前回に引き続き、アレントの『人間の条件』に関する記事です。今回は全体の書評を書いていこうと思っております。

ぼくの思うアレントの言いたいことは何だったのか、というパートと、「ぼくの気づき」というパートの計2パートから構成されています。

アレントの言いたいこと

3つの活動力

アレントは本書で活動力を大きく3つに分類し、それぞれの人間の条件というものをまず考察しています。

労働

労働は生命維持に必要な活動力の使い方でして、基本的にすぐ消えゆく消費されるものと関係しています。

労働者を「労働する動物」と表現しているように、アレントにとっては労働者は「労働する動物」と表現されているとおり、労働偏重の現代社会において、この労働の物質的な性格を重視するのはどうなのか、というメッセージを言いたいところは大きいんだと思います。

生命活動の維持に必要な活動は動物も行うのであって、まさしく「労働する動物」はそればかりでは人間ではない、というのが暗に示唆されている表現です。

仕事

仕事は世界を形成するのに必要な活動力の使い方です。人が世界を形成するために物や建築物をつくるとき、世界は永続性や耐久性といった特質を持ちます。

これは労働の一回きりの消費される対象に較べると、だいぶ高尚な感じがします。

仕事人=工作人が作り出すのが作品です。

建築や芸術を行うことがここに含められると思います。

古代ギリシャでは自分の持ち家がなければ家長としての権利を持ちませんでした。それは家という永続性のあるものをもってはじめて家族が機能するからでしょう。

活動

活動は人と人との間におこる活動力の使い方です。二人以上の間に相互作用する力が生まれます。

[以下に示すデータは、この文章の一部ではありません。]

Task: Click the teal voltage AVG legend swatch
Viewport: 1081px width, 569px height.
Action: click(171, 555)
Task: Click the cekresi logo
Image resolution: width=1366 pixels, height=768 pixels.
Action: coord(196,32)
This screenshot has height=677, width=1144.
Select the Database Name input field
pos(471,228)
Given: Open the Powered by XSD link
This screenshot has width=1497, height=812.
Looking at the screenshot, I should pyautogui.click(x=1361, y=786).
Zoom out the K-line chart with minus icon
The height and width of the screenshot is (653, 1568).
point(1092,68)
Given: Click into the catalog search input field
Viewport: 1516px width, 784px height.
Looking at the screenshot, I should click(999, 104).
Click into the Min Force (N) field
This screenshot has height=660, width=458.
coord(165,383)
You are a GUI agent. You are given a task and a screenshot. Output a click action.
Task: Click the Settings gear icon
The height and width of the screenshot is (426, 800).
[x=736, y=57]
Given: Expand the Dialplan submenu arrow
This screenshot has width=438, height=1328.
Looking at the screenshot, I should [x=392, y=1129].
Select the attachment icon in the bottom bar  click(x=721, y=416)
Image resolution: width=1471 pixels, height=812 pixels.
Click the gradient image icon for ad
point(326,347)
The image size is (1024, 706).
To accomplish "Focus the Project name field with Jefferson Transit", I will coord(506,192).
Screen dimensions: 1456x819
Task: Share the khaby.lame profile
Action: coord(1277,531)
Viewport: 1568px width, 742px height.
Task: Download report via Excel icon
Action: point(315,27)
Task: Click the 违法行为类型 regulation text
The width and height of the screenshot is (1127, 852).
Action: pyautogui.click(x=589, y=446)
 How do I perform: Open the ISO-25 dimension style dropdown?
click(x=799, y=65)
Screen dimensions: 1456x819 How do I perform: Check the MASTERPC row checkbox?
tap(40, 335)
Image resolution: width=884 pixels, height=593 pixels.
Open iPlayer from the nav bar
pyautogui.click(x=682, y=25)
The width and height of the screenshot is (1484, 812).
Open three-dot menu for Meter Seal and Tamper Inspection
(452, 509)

政治や哲学的な活動、対話や労働運動などがこの活動の範疇に入るでしょう。

言論と活動が組み合わさって、公的な性格を帯びることになるでしょう。

人を許すこともまた、活動だ、とアレントは言います。

許さないと人間として先に進めないとき、人は許し合うことができる存在だとアレントはいいたいのでしょう。

最もユダヤ人虐殺の先導を切ったアイヒマンというナチスの幹部を許すことはできない、とアレントは『エルサレムのアイヒマン』という著書で述べています。

公的領域と私的領域

古代ギリシャでは私的領域は家族、公的領域は政治、と厳密に分割されていました。

これに対応して、私的領域では家族の必要を満たすための労働を行う場所で、公的領域はポリスの政治などの活動の場でした。

作品を残して世界をつくる仕事は、公的、私的の両領域にまたがる活動力の現れでしょう。

古代ローマ以降、社会という領域が少しずつ進んでいきます。

私的領域の家長が国家の皇帝、国王の権力と近いかたちとして例えられるように、社会というのは実は拡大した家族だ、ということをアレントは言います。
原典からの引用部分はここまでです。